• _The problem_: Scan the entries below for the word "will". Copy out every line in which it occurs.

• _Stored records_:

——————————

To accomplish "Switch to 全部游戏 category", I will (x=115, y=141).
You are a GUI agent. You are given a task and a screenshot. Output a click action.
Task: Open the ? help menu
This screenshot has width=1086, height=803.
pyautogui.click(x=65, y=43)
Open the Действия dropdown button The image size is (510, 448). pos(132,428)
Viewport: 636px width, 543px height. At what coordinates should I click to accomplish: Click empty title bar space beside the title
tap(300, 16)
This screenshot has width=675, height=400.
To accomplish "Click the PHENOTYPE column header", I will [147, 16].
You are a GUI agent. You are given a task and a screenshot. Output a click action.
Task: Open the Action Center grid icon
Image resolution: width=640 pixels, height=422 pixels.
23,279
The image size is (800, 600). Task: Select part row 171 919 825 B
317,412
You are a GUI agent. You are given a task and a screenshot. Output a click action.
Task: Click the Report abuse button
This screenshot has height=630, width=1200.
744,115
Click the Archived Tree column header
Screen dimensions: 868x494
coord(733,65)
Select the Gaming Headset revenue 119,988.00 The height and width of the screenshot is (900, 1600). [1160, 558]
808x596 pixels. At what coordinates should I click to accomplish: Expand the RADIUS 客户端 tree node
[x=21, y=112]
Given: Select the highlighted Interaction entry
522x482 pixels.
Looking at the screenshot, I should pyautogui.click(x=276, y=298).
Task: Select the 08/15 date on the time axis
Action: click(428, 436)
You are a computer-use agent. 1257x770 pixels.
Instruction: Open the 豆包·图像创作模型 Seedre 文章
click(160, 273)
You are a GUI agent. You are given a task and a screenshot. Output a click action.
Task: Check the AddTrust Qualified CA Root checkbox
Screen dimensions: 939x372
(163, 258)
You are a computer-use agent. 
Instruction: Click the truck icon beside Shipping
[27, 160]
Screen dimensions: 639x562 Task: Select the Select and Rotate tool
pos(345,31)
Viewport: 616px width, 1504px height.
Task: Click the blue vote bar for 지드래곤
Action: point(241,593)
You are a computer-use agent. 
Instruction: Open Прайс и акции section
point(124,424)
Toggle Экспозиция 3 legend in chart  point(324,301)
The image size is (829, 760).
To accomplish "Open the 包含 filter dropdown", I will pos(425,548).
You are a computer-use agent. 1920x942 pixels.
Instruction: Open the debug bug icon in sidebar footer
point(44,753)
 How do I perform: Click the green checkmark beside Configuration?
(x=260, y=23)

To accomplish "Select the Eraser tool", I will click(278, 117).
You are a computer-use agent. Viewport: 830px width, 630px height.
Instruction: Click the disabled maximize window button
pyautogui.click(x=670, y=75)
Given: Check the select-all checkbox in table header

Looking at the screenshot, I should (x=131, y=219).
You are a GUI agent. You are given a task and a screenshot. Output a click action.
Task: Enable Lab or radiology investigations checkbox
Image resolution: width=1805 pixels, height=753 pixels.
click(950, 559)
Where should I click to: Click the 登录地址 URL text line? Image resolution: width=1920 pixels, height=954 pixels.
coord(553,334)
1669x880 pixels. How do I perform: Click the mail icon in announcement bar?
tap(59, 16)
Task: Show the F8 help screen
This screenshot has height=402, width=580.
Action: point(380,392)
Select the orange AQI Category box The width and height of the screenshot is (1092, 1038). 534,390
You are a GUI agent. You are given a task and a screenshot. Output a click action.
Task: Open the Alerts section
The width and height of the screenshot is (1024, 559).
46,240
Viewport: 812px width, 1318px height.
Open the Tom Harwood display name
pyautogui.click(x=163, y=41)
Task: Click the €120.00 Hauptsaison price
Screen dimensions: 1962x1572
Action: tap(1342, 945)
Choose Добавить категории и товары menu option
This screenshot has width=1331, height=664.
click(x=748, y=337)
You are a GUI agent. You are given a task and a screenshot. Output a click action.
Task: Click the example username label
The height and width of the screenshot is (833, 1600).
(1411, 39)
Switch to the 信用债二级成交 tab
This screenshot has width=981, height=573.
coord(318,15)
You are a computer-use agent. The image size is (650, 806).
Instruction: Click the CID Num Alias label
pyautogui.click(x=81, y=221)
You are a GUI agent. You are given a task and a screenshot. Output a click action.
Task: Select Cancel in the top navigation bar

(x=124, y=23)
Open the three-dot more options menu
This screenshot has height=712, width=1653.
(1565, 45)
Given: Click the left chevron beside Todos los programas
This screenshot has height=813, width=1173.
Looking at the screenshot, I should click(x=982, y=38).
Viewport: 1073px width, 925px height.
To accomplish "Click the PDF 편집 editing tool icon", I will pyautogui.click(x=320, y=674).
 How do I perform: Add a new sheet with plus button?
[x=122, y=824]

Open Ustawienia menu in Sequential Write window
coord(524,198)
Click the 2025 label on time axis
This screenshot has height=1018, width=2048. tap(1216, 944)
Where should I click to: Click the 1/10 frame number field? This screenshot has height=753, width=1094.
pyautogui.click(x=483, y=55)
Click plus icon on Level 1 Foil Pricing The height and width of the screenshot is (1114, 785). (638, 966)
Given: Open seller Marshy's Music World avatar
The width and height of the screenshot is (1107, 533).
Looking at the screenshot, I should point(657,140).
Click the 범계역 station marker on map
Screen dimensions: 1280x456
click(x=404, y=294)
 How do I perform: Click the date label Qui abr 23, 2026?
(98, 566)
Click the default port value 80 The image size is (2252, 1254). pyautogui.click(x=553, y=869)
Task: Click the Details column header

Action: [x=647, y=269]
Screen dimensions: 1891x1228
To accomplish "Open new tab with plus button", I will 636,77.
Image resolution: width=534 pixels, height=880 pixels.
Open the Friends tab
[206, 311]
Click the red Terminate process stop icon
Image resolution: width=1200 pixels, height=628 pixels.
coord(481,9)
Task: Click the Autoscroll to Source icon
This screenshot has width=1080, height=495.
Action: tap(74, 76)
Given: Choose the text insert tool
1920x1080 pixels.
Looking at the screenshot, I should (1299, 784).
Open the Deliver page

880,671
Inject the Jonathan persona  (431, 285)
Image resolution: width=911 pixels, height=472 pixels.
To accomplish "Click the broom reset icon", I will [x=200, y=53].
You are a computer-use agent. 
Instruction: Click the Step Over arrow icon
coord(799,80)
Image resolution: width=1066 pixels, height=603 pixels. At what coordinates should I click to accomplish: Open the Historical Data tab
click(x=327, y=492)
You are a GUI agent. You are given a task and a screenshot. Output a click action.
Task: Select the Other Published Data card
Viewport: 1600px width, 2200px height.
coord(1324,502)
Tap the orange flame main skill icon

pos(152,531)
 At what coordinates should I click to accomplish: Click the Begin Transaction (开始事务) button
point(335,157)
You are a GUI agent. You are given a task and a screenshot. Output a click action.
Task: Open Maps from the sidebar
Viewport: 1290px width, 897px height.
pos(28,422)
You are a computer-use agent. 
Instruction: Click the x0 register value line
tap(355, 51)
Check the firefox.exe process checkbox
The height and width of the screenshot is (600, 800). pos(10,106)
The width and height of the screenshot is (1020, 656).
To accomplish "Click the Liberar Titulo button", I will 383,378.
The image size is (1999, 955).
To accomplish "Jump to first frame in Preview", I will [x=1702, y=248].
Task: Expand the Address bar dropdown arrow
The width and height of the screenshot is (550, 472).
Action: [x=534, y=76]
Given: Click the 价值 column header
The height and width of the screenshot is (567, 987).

——————————

• _Task result_:
To accomplish "Switch to 全部游戏 category", I will (x=115, y=141).
To accomplish "Click the PHENOTYPE column header", I will [147, 16].
To accomplish "Open the 包含 filter dropdown", I will pos(425,548).
To accomplish "Select the Eraser tool", I will click(278, 117).
To accomplish "Click the PDF 편집 editing tool icon", I will pyautogui.click(x=320, y=674).
To accomplish "Open new tab with plus button", I will 636,77.
To accomplish "Click the broom reset icon", I will [x=200, y=53].
To accomplish "Click the Liberar Titulo button", I will 383,378.
To accomplish "Jump to first frame in Preview", I will [x=1702, y=248].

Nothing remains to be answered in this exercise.